In the almost 15 years since 9/11, we as Americans are all too familiar with knee-jerk reactions that blossom into policies and laws that seek to “protect” us while trampling on our rights -- all in the name of security.  Case in point, the Patriot Act.  After all of these years, this Act has done more in the way of eroding our rights in the name of security than one can count – and once again, Congress is looking to make it even worse.

Recently Sen. John McCain introduced an amendment (in a rather sneaky manner, without a hearing) that would expand provisions of the Patriot Act to allow for warrantless surveillance of Americans by the FBI.  Simply put, the language of Sen. McCain’s amendment would allow the government to gather information about our online communications – including browsing history, location information from IP addresses and the to/from lines of an email – all WITHOUT a court order, but rather a government order known as a National Security Letter (NSL).

NSLs are similar in function to a subpoena, but are used during terrorism and national security investigations.  Never heard of an NSL? You aren’t alone.  NSLs are usually issued with an accompanying “gag” order allowing the government to force companies to comply without allowing them to ever notify customers that information about them had been released. 

Some may say “so what? I don’t have anything to hide, let them look,” or “they already know everything I do anyway.” The issue is far more troubling than “letting them look.” We’ve become complacent in allowing the government to meddle in our private affairs.  We’ve started to self-censor, not visiting certain sites that may “flag” us, or not typing certain phrases or sentences in our emails.  These are our private communications; I certainly don’t want to have to be concerned when emailing a girlfriend about something my husband did and jokingly typing “I’m going to kill him!” Now, that’s not to say that information gathering altogether is a bad thing; it’s not, but there is a time, place and proper channel that should be followed when gathering sensitive information.

____________

What the exercise asks:
According to the text on the Patriot Act amendment, what kind of order would allow the government to gather information about online communications in place of a court order? The records that follow are drawn from a separate source.

Given entries:
____________

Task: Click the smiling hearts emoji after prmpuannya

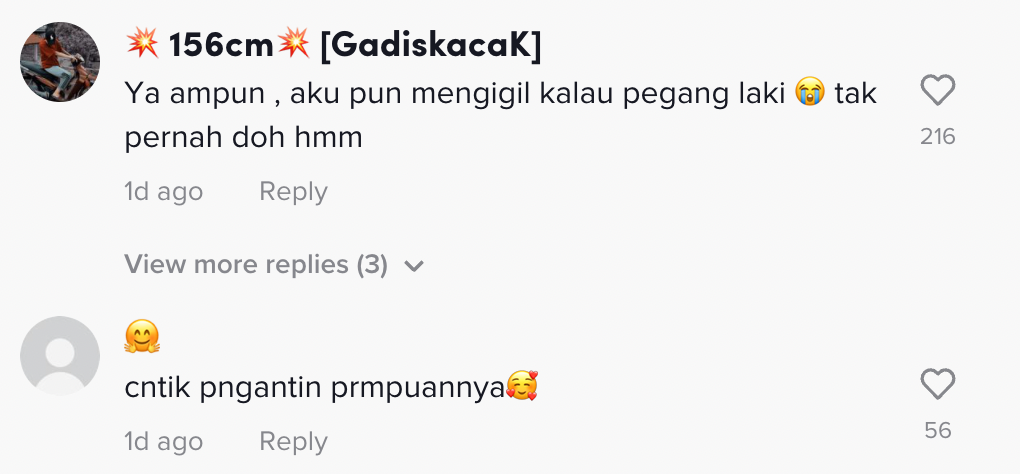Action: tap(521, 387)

____________

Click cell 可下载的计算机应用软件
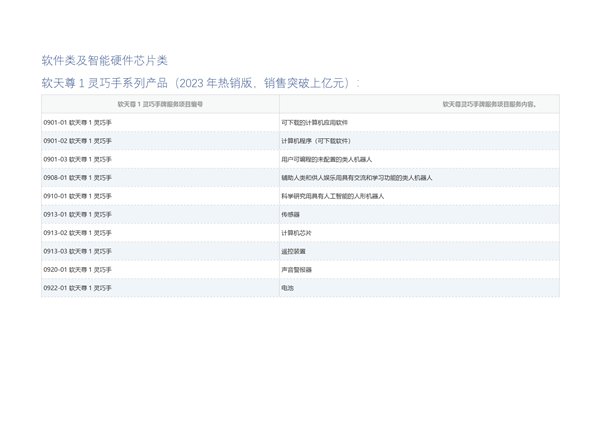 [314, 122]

____________

Complete output:
A government order known as a National Security Letter (NSL).